‘University Systems Ranking (USR)’: an alternative ranking framework from EU think-tank

One of the hottest issues out there still continuing to attract world-wide attention is university rankings. The two highest profile ranking systems, of course, are the Shanghai Jiao Tong and the Times Higher rankings, both of which focus on what might constitute a world class university, and on the basis of that, who is ranked where. Rankings are also part of an emerging niche industry. All this of course generates a high level of institutional, national, and indeed supranational (if we count Europe in this) angst about who’s up, who’s down, and who’s managed to secure a holding position. And whilst everyone points to the flaws in these ranking systems, these two systems have nevertheless managed to capture the attention and imagination of the sector as a whole. In an earlier blog enty this year GlobalHigherEd mused over why European-level actors had not managed to produce an alternate system of university rankings which might counter the hegemony of the powerful Shanghai Jiao Tong (whose ranking system privileges the US universities) on the one hand, and act as a policy lever that Europe could pull to direct the emerging European higher education system, on the other.

Yesterday The Lisbon Council, an EU think-tank (see our entry here for a profile of this influential think-tank) released which might be considered a challenge to the Shanghai Jiao Tong and Times Higher ranking schemes – a University Systems Ranking (USR) in their report University Systems Ranking Citizens and Society in the Age of Knowledge. The difference between this ranking system and the Shanghai and Times is that it focuses on country-level data and change, and not  individual institutions.

━━━━━━━━

— Requirements —
1 > According to the passage on university rankings, what does the University Systems Ranking focus on that sets it apart from the Shanghai Jiao Tong and Times Higher schemes?
2 > Write the next part of the passage on university rankings, picking up after its final sentence.
The listing that comes next is separate material and has no connection to the university rankings passage.

— Collected data —
━━━━━━━━

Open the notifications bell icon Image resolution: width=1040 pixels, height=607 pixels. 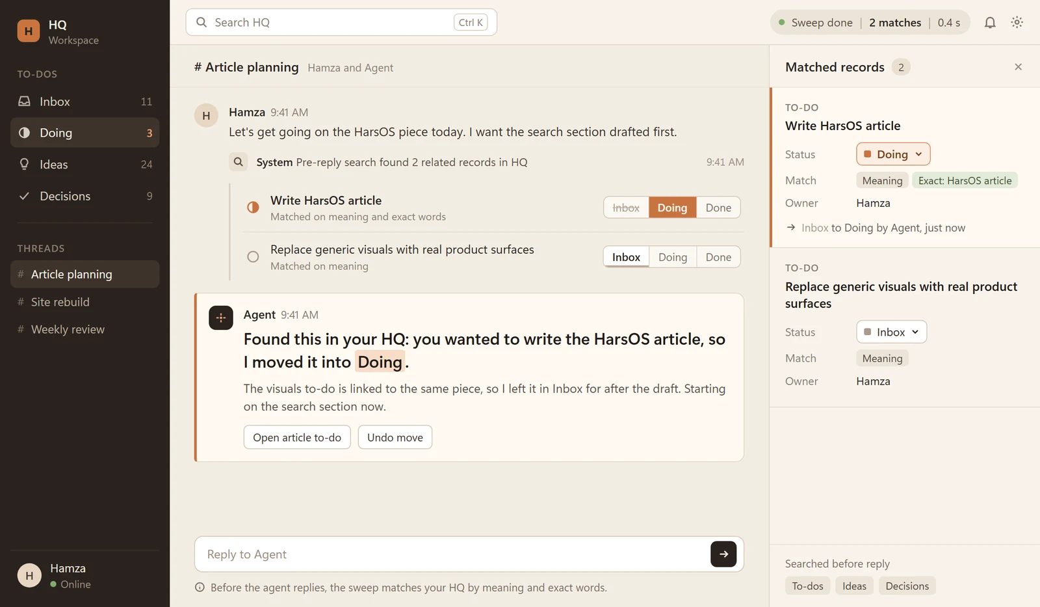click(x=989, y=23)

━━━━━━━━

— Responses —
1 > It focuses on country-level data and change rather than on individual institutions.

2 >
The USR has been developed by the Human Capital Center at The Lisbon Council, Brussels (produced with support by the European Commission’s Education, Audiovisual and Culture Executive Agency) with advice from the OECD.

The report begins with the questions: why do we have university systems? What are these systems intended to do? And what do we expect them to deliver – to society, to individuals and to the world at large? The underlying message in the USR is that “a university system has a much broader mandate than producing hordes of Nobel laureates or cabals of tenure – and patent bearing professors” (p. 6).

So how is the USR different, and what might we make of this difference for the development of universities in the future? The USR is based on six criteria:

  1. Inclusiveness – number of students enrolled in the tertiary sector relative to the size of its population
  2. Access – ability of a country’s tertiary system to accept and help advance students with a low level of scholastic aptitude
  3. Effectiveness – ability of country’s education system to produce graduates with skills relevant to the country’s labour market (wage premia is the measure)
  4. Attractiveness – ability of a country’s system to attract a diverse range of foreign students (using the top 10 source countries)
  5. Age range – ability of a country’s tertiary system to function as a lifelong learning institution (share of 30-39 year olds enrolled)
  6. Responsiveness – ability of the system to reform and change – measured by speed and effectiveness with which Bologna Declaration accepted (15 of 17 countries surveyed have accepted the Bologna criteria.

These are then applied to 17 OECD countries (all but 2 signatories of the Bologna Process). A composite ranging is produced, as well as rankings on each of the criteria. So what were the outcomes for the higher education systems of these 17 countries?

Drawing upon all 6 criteria, a composite figure of USR is then produced. Australia is ranked 1st; the UK 2nd and Denmark 3rd, whilst Austria and Spain are ranked 16th and 17th respectively (see Table1 below). We can also see rankings based on specific criteria (Table 2 below).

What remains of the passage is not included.